Marcello Fera, vom Meer in die Berge. Sie sind in Genua aufgewachsen. Schildern Sie uns einige Ihrer ersten Eindrücke, von Architektur, Atmosphäre, Natur und Kultur Merans?
Ich war stark beeindruckt von der bemerkenswerten Architektur in Meran sowie in ganz Südtirol zu Beginn der 1990er Jahre; es war für mich wirklich etwas Außergewöhnliches und Einzigartiges. Zudem faszinierte mich, wie groß in dieser Provinz das kulturelle Interesse – die Begeisterung für Kultur im Allgemeinen und für Musik im Besonderen – ist.
Sie sprechen den Genueser Dialekt, also Zenéize, eine ligurische Sprache, die heute vor allem von älteren Menschen in Genua noch gesprochen wird und sogar die im Italienischen unbekannten Umlaute kennt. Als Kind, mit den Freunden oder in der Familie, sprachen Sie da Zenéize?

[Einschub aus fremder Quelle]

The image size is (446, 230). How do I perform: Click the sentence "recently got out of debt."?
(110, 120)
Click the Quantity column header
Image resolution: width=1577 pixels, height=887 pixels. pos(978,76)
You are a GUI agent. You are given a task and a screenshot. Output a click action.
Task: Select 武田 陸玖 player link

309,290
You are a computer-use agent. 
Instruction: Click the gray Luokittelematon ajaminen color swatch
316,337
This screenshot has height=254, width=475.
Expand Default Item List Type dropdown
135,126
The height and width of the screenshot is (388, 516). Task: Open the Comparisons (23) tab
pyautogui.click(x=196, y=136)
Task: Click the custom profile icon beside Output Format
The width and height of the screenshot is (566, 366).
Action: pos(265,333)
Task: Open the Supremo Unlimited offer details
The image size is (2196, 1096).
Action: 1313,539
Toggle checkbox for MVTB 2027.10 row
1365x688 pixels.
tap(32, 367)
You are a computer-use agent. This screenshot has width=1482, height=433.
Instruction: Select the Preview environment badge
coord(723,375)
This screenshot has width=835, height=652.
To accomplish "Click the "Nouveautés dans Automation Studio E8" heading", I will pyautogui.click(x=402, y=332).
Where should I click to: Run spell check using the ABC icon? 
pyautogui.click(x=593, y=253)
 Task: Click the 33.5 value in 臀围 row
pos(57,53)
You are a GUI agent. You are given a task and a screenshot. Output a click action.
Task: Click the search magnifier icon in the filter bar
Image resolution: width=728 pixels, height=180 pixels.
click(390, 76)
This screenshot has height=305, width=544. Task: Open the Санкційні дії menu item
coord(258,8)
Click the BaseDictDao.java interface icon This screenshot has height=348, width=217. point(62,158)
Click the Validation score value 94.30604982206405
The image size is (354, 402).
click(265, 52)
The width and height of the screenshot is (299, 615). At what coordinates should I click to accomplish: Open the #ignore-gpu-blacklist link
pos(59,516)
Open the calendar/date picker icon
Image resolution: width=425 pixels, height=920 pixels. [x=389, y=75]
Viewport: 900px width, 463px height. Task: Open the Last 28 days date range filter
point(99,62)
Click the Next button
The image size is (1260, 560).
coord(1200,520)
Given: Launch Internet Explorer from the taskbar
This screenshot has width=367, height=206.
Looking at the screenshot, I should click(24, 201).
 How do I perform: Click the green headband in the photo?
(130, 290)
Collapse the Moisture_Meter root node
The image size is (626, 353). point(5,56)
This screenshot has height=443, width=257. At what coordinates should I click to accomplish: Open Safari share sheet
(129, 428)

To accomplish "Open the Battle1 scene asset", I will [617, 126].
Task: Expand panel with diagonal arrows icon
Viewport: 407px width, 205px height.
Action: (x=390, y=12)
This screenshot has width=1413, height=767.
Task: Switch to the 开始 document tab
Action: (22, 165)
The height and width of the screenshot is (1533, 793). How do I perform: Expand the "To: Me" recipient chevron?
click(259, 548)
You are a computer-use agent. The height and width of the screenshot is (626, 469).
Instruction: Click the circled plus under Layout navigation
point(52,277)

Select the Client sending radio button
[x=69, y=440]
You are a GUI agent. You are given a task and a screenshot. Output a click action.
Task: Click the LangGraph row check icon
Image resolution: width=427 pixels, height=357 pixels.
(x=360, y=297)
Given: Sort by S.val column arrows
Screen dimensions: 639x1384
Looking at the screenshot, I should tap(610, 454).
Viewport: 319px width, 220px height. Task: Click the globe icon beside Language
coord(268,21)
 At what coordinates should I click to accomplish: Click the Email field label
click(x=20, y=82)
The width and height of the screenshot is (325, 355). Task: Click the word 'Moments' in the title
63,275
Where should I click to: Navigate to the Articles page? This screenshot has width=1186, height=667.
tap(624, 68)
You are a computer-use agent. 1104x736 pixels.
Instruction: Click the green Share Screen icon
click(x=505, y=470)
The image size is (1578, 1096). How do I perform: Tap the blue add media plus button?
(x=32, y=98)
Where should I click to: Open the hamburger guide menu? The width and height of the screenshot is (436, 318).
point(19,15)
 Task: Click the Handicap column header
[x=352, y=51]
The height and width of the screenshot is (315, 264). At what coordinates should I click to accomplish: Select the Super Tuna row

In Genua ist der Dialekt aus verschiedenen Gründen fast ausgestorben oder zumindest stark zurückgegangen. Ich hatte jedoch das Glück, ihn von älteren Verwandten zu lernen, bei denen ich als Kind oft war. Diese Verwandten sprachen fast ausschließlich im Dialekt, und durch mein aufmerksames und neugieriges Ohr konnte ich diesen somit erlernen. Zudem hat das Genuesische eine lange schriftliche Tradition und eine echte Literatur, da es seit Jahrhunderten als Schriftsprache verwendet wird.
Inwiefern spielen die von Ihnen gesprochenen Sprachen bei Ihrer Musik eine Rolle?
Ich habe darüber noch nie nachgedacht, aber ich vermute, dass ein feines Ohr für die Nuancen und Variationen der Aussprache einen phonologischen Schatz schafft, der in der Musik wichtige Entsprechungen findet. Musik ist zwar keine Sprache, da sie keine Bedeutungen ausdrückt, aber sie teilt viele Gemeinsamkeiten mit der Sprache im Bereich des Klangs, der entscheidend dafür ist, was vermittelt werden soll. Das, was eine Frage, eine Feststellung, Ironie, Traurigkeit, Aufregung oder andere Stimmungen in Worten ausmacht, findet sich auch in der Musik wieder und kann ähnliche Wirkungen hervorrufen. Darüber hinaus kann eine große Vertrautheit mit verschiedenen Sprachen das Verständnis der metrischen Struktur eines Textes, der für Musik und Gesang geeignet ist, erleichtern.
Sie sprechen von Ihrer Arbeit als einer „Verwirklichung einer eigenen Landschaft“, in der Sie „sich identifizieren und wohlfühlen können“, und davon, dass „die Musik, die ich geliebt habe, die Musik, die ich entdecke, der Wunsch nach dem, was ich gerne hätte, aber nicht ist“, die Werkzeuge Ihrer Arbeit sind. Gibt es von Ihnen kreierte musikalische Landschaften, worin Sie sich besonders wohlfühlen? Wenn ja, welche?
Durch viele Jahre der intensiven Zusammenarbeit mit dem Ensemble Conductus haben die Musiker ein tiefes Verständnis für meine Musik entwickelt und wissen genau, wie sie diese interpretieren müssen. Das ist ein großes Privileg, das wir gemeinsam aufgebaut haben. Wenn ich mit anderen Musikern arbeite, auch wenn sie exzellent sind, muss ich oft viel mehr erklären, um das gewünschte Ergebnis zu erzielen. Das gehört ebenfalls zu dem „Arbeits- und menschlichen Umfeld“, das ich mir erschaffen habe. Dies betrifft auch unsere spezielle und zugleich effiziente und bereichernde Arbeitsweise.
Musikalisch gesehen gibt es viele Werke und Projekte, die für mich eine besondere Bedeutung haben. In meinen letzten drei Alben („String Theory“, „Bellanöva“ und „Piccoli Arcani“) lassen sich diese Klanglandschaften, die mir am Herzen liegen und die ich geschaffen habe, sehr gut erkennen. Grundsätzlich muss die Musik, die mich interessiert, Energie übertragen. Diese „Energie“ verstehe ich als die universelle Intelligenz, die dem Leben zugrunde liegt. Der Komponist, wie jeder andere Künstler, dient als Medium, durch das sich diese Intelligenz ausdrückt. Es ist unwichtig, ob jeder Künstler seine eigenen, einzigartigen Formen verwendet, um diese Ausdrucksweise zu finden. Ich habe den Wunsch verspürt, meinen eigenen Ausdrucksweg zu finden, und später erkannte ich, dass dieses Verlangen damit übereinstimmte, ein guter Kanal für die Manifestation dieser Intelligenz zu sein.